> [TASK INSTRUCTIONS]:
Without including any pictures, copy every line below exactly.

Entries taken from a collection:
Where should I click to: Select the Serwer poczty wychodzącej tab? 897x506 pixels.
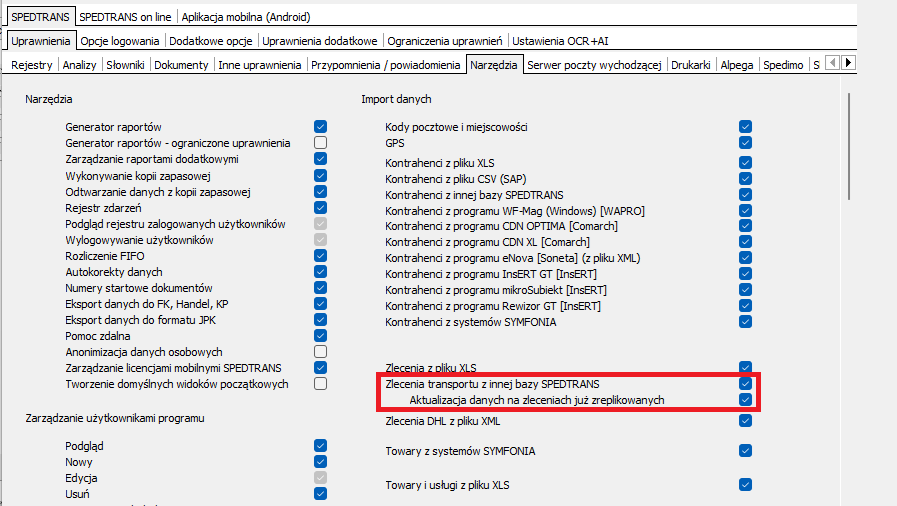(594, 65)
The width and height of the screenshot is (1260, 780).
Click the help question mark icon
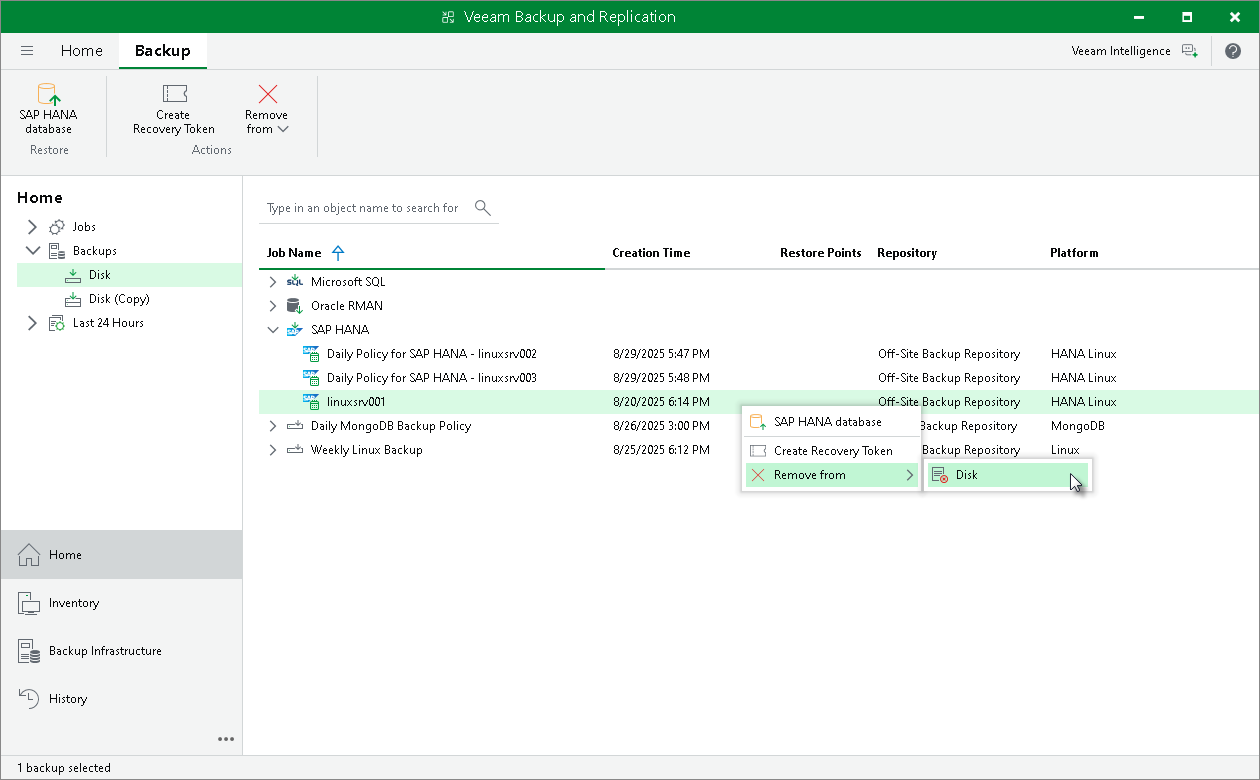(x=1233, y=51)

> [EXERCISE ANSWER]:
Where should I click to: Select the Serwer poczty wychodzącej tab? 897x506 pixels.
(594, 65)
The width and height of the screenshot is (1260, 780).
Click the help question mark icon
(x=1233, y=51)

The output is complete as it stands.